Expanded DNA repeats are responsible for more than 60 inherited diseases, such as Huntington’s and myotonic dystrophy, the authors noted.
They studied whole-genome sequencing (WGS) data collected from 490,416 participants in the UK Biobank and 414,830 from the All of Us Research Program, an initiative from the U.S. National Institutes of Health.
Specifically, the team measured DNA repeat length and instability, examining 356,131 polymorphic repeat locations across the entire genome.
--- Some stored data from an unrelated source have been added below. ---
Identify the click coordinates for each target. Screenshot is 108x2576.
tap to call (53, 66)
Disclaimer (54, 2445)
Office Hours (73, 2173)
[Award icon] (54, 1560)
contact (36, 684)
Results showed that common DNA repeats in blood cells grew in length as a person aged, and showed that most human genomes contained repeat elements that expanded with aging. Repeats at different loci showing widely different, tissue-specific propensities variable to mutate in the germline and blood.
The team pinpointed 29 loci at which inherited genetic variants increased the expansion of one or more DNA repeats in the blood, which had varying impacts and showed strong collective effects on repeat instability.
At one repeat, somatic expansion rates of unstable repeat alleles varied fourfold between individuals carrying the highest and lowest 5% of polygenic risk scores.
Of note, the same DNA repair genes could have opposing effects on different DNA repeats, with variants that stabilized some repeats destabilizing others.
Expanded DNA repeats in the GLS gene, which occur in around 0.03% of people, were identified as a new repeat expansion disorder. This was associated with a 14-fold increased risk of severe kidney disease and triple the risk of liver diseases.
The researchers said their findings “suggest the potential for repeats that are unstable in blood to be used as biomarkers of target engagement for future expansion-slowing therapies.”
They added: “The short-read WGS data that we analyzed provided only glimpses of somatic mutation, through observations of one or a few reads spanning shorter mutated alleles and through read-count-based evidence of expanded alleles of unknown lengths.
“Nonetheless, the analytical tools that we have developed here for biobank-scale WGS analysis provide a useful complement to studying repeat instability in families and in patient cohorts using targeted sequencing techniques and combining these approaches should provide opportunities for further discovery.”